• Assigned task
Could you set down only the lines from the one including "Focus the network Filter text field" to the end of the records below, inclusive and exact, leaving pictures out?
[Extracted material]
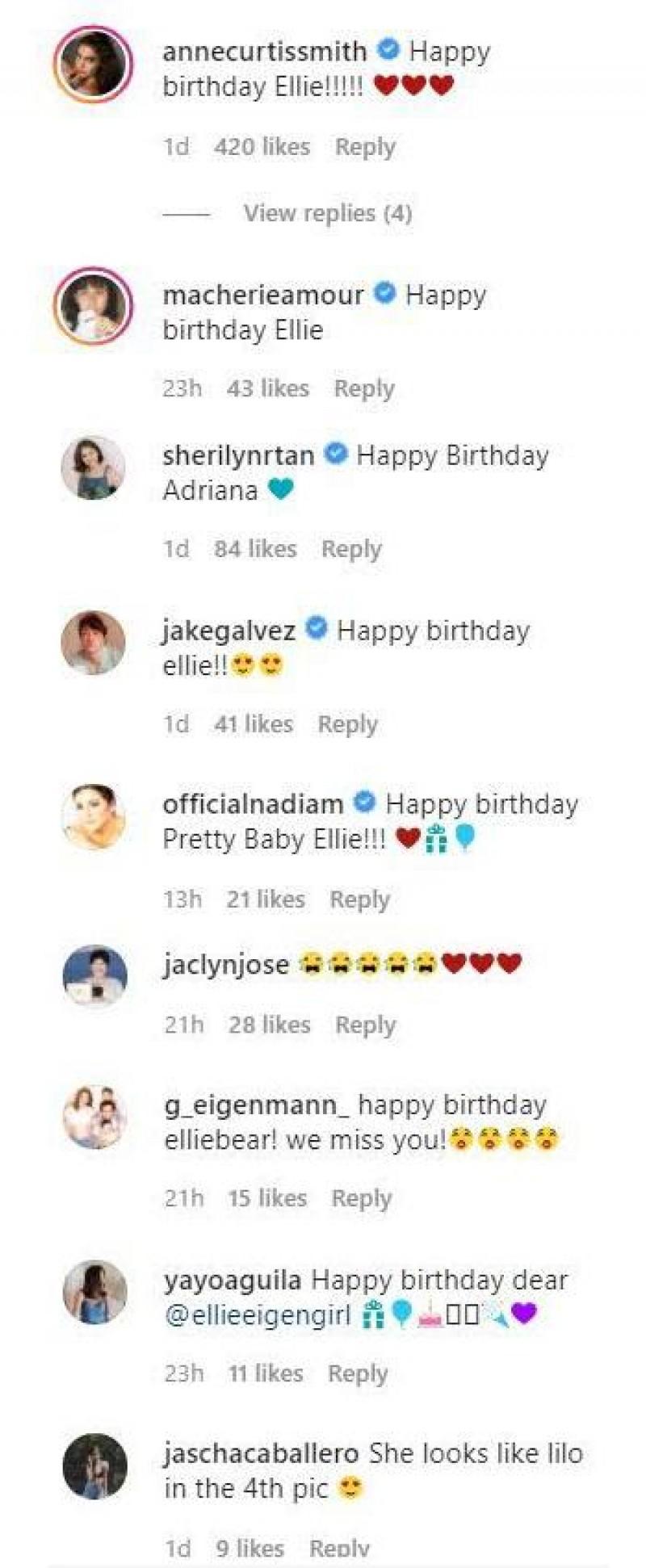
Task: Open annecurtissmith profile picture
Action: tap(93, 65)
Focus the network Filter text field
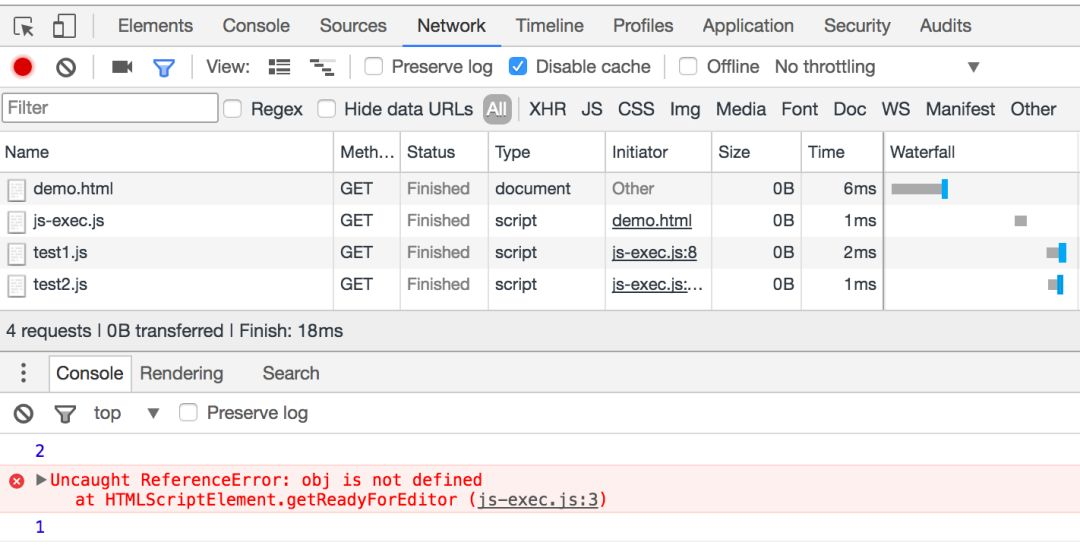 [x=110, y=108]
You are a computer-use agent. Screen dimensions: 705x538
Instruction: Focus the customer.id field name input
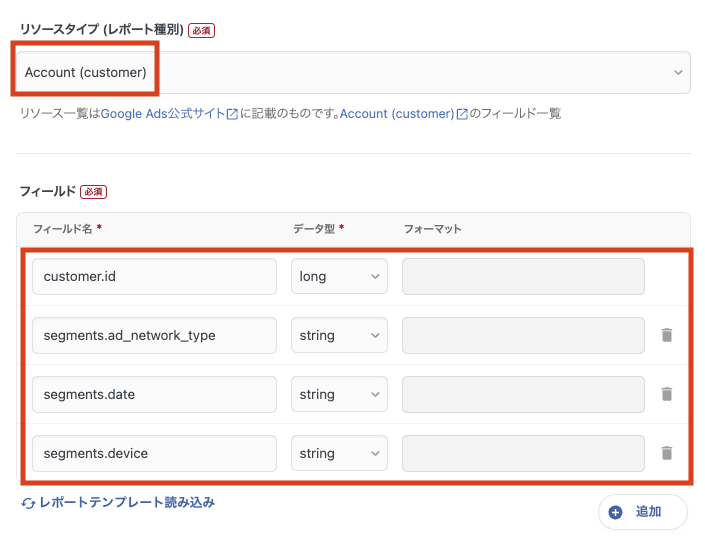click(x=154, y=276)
[/Extracted material]
• Result of this task
Focus the network Filter text field
 [x=110, y=108]
You are a computer-use agent. Screen dimensions: 705x538
Instruction: Focus the customer.id field name input
click(x=154, y=276)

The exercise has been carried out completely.